R saw his Hemo-Oncologist yesterday after a recent bone marrow biopsy and more labs. When he first got diagnosed with primary myelofibrosis (PMF), he had several things that led to his diagnosis: the JAK2 gene mutation, a very high level (772) of the lactic acid dehydrogenase (LDH) enzyme in his bloodstream, a significantly enlarged spleen, low energy and unexpected weight loss. What he didn’t have was scar tissue in his bone marrow, a hallmark of the disease.

That’s no longer the case. R’s marrow now has significant scarring. They grade the level of scarring on a 1-3 scale. R is at a 2-3.

On a positive note, his hemoglobin went up, and the rest of his blood work looks stable—not that all his blood indicators are good, but they haven’t gotten worse since the hospital ran the last set of labs.
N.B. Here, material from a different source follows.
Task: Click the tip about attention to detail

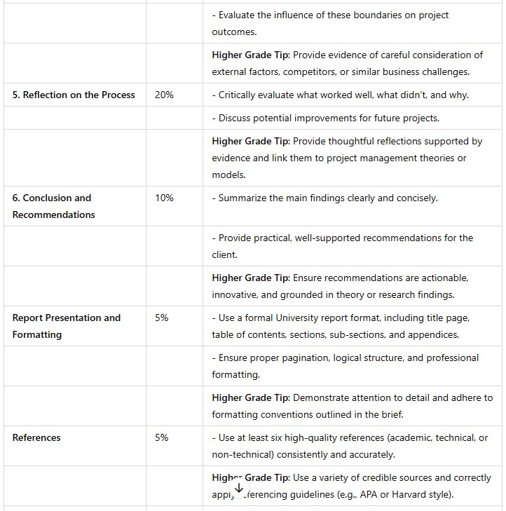Action: coord(352,406)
If a person’s hemoglobin dips below 10, anemia will result. When it gets really low, symptoms can include migraines, extreme fatigue, weakness and shortness of breath. These patients become transfusion-dependent. R’s hemoglobin reached 12, which is low but not as low as in prior tests.

Given the progression of the disease with the marrow scarring, Dr. Halpern asked R to consider joining a drug trial from the Geron Corporation, a biomedical company located in California (headquartered in the Philippines). The drug is Imetelstat. The goal is to shrink patients’ spleens. R has been on two different medications, and neither has gotten the job done. His spleen is still much too large—approximately 21 cm when it should be 12 at most. The drug will not “cure” the PMF—that can only happen with a bone marrow stem cell transplant.
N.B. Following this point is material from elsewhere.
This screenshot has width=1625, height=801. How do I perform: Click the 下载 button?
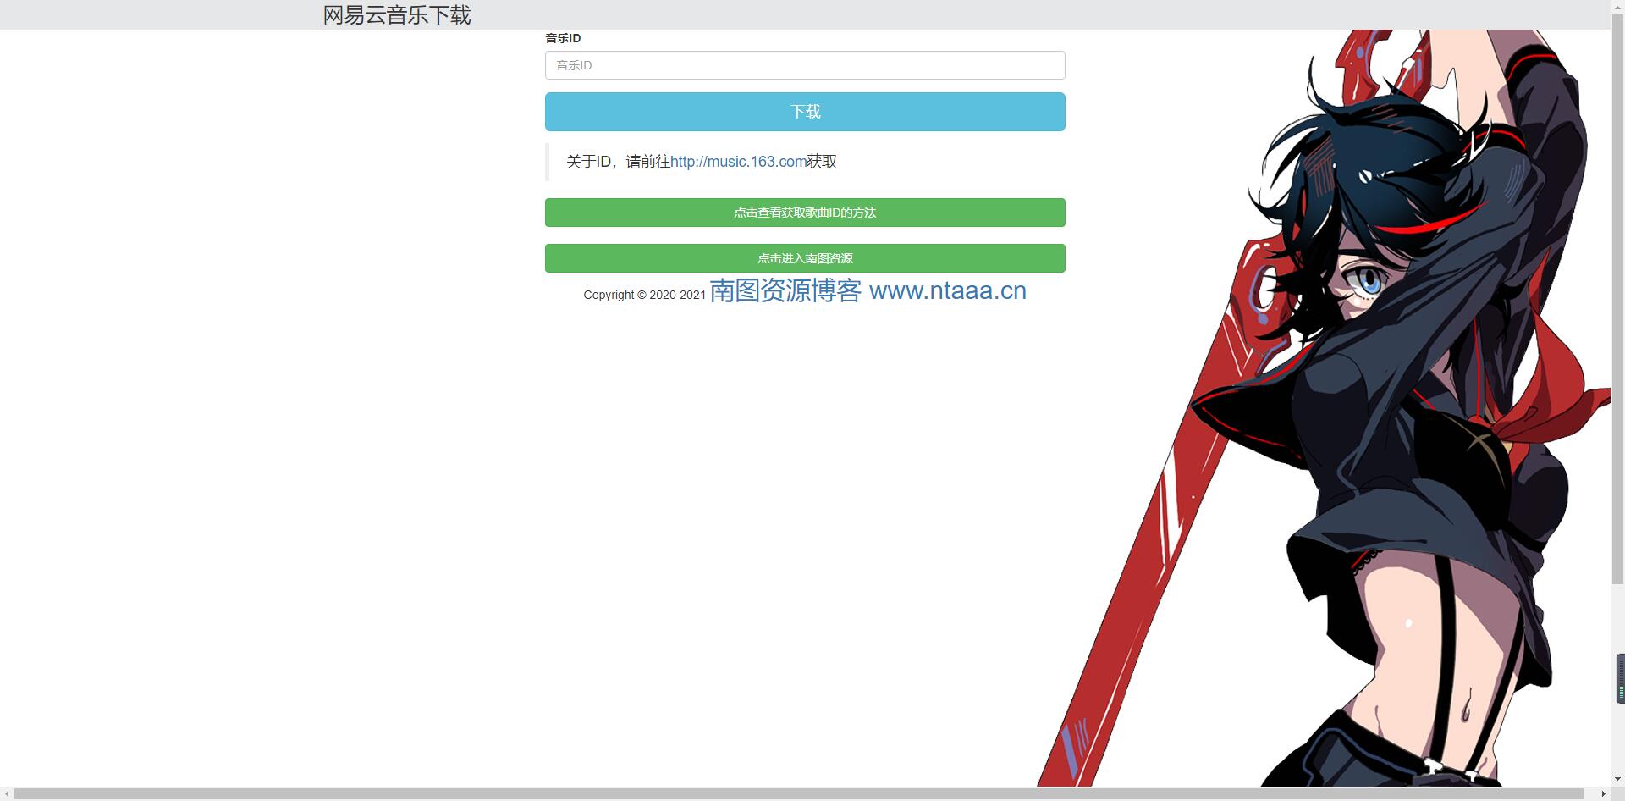[804, 111]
We learned that the spleen must be closer to a normal size for a stem cell transplant to be successful. When the time comes, we want R to be ready, so he must do what he can to shrink the spleen now.
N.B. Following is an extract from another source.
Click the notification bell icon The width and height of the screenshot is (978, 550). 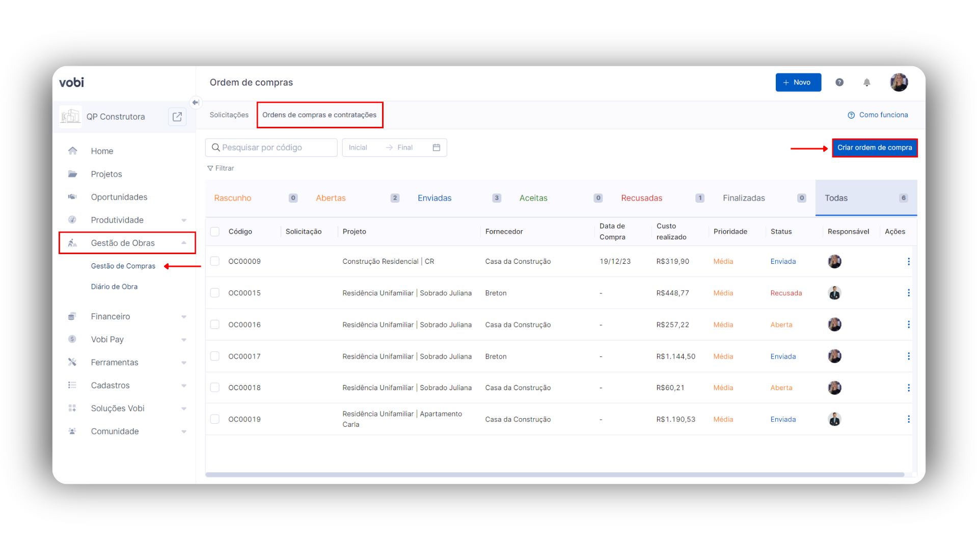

We asked the doctor when a transplant could become necessary. She said, “Not likely in the next year, but probably in 1-5 years.” This is a catch-22. R doesn’t want to go through a stem cell transplant because of all the complications that can arise. Experience shows that people don’t return to “normalcy” for at least a year after transplant. On the other hand, we want R cured!

R will officially join the Imetelstat trial near the end of the month. It’s still a small study. Twenty-one participants worldwide will be in Phase 1, including R. The second phase will add 15 more. R will need 2-hour IV infusions of the drug every 28 days, frequent blood draws and a couple of MRIs. He’ll also need to keep a detailed diary of his symptoms.

The risks of taking Imetelstat are fatigue, low blood counts, anemia, nausea, diarrhea, fever, headache and altered taste. If symptoms are severe, they can try to combat them with other medications or R can withdraw from the study.

R is in good spirits. He’s a fighter with great hope for kicking this rare disease’s butt. Enrolling in this study seems like the right thing to do, whether it helps R or helps future patients with PMF.